UN NEWS: Estou muito curiosa, senhor, como mãe. Quais são algumas de suas ideias para tornar a ONU mais pró-família?
Abdulla Shahid: Durante minha campanha, conheci uma embaixadora, ela compartilhou comigo a história horrível de que, em um dia em que sua babá cancelou no último minuto, ela não teve escolha a não ser trazer seus dois filhos pequenos, mas deixá-los dentro do carro na garagem da ONU com um motorista. Deve haver uma sala familiar onde as crianças possam ser cuidadas, pois essas são questões que devemos resolver.
UN NEWS: Minha última pergunta é sobre os jovens. Não tão jovem quanto estamos falando agora. Mas, jovens, como vocês esperam trazer os jovens para a Assembleia Geral, para dentro do que está acontecendo neste salão?
Abdulla Shahid: Eu era um jovem diplomata quando tive a experiência de participar da Assembleia Geral da ONU em 1988. Foi minha primeira experiência na Assembléia Geral como jovem diplomata.
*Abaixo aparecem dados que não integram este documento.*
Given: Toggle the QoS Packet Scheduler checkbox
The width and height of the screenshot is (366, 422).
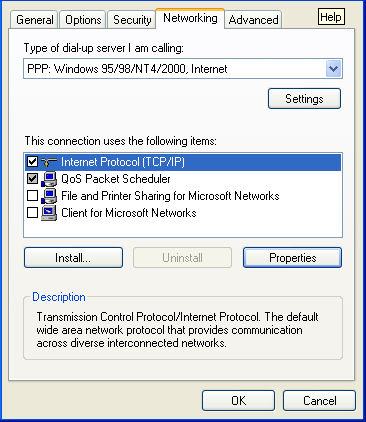Looking at the screenshot, I should pyautogui.click(x=32, y=179).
É minha experiência durante esses anos que me compromete com o multilateralismo. O que vi aqui nesta Assembleia Geral nos corredores e nas comissões, que me deu a confiança de que o multilateralismo é o único caminho a seguir. Quero dar essa oportunidade a jovens diplomatas de países sub-representados e é por isso que lancei um Programa de Bolsas do Presidente da Assembleia Geral para Jovens. Pretendo trazer uma série de jovens diplomatas de países sub-representados, dar-lhes a oportunidade de trabalhar em meu escritório e com os países que representam nas missões para que possam vivenciar o que acontece aqui. O seu trabalho será coordenado a partir do meu gabinete e, no final do ano, receberão um certificado que comprova que desempenhou bem as suas funções.
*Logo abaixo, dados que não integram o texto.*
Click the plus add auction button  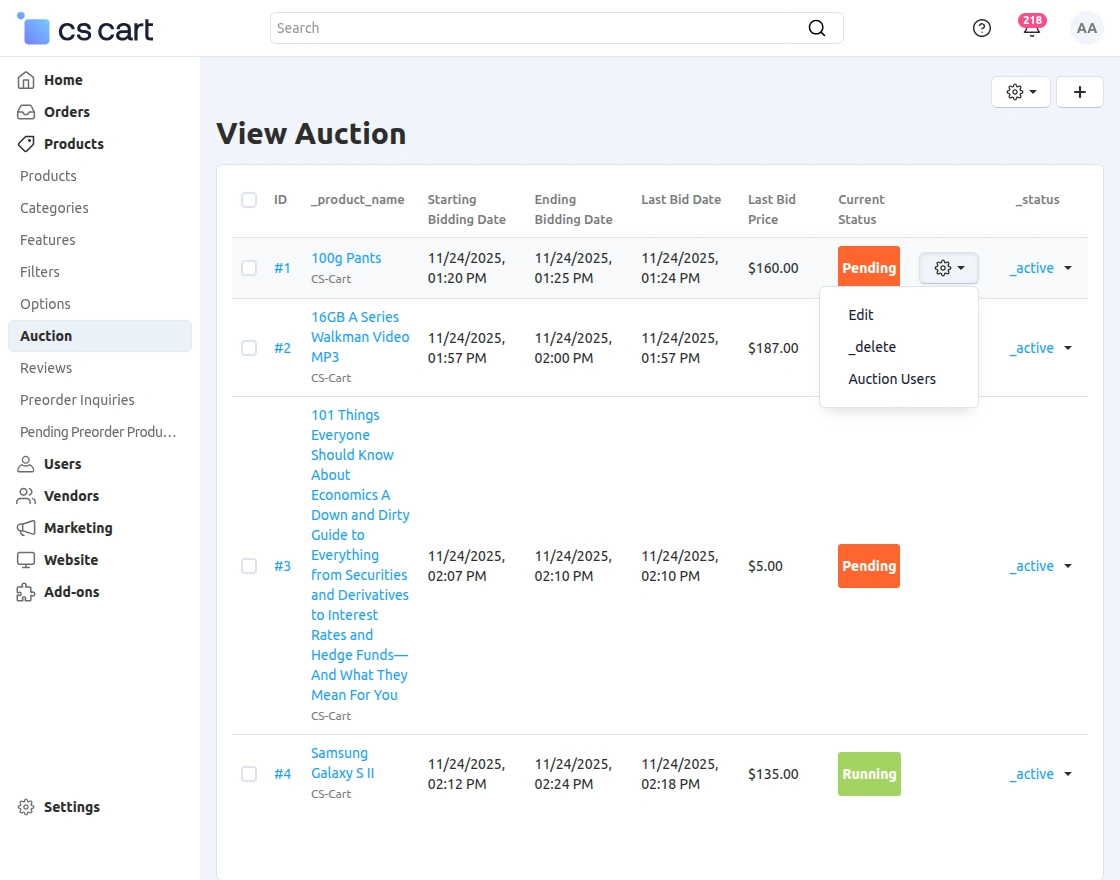tap(1079, 92)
Mas quem sabe um desses jovens diplomatas, que passar pela bolsa, possa se tornar o presidente da AG no futuro. Investir no multilateralismo é o que devemos fazer agora. A COVID-19, mais uma vez, nos mostrou agora que o multilateralismo é o único caminho a seguir. O melhor investimento no multilateralismo é investir nos jovens. E é isso que vou fazer.
UN NEWS: O que sua presidência significa para seu país, as Maldivas?
Abdulla Shahid: Estou assumindo o cargo conhecendo muito bem os desafios que enfrentarei. Já me perguntaram muitas vezes, por que você jogou seu nome no chapéu em um momento tão agitado? Eu diria que esta é a melhor decisão que tomei. Porque é a única oportunidade em que você pode fazer a diferença e uma oportunidade em que um país pequeno como as Maldivas pode fazer a diferença. Para o povo das Maldivas, é uma grande honra. É um privilégio para um maldivo presidir a Assembleia Geral.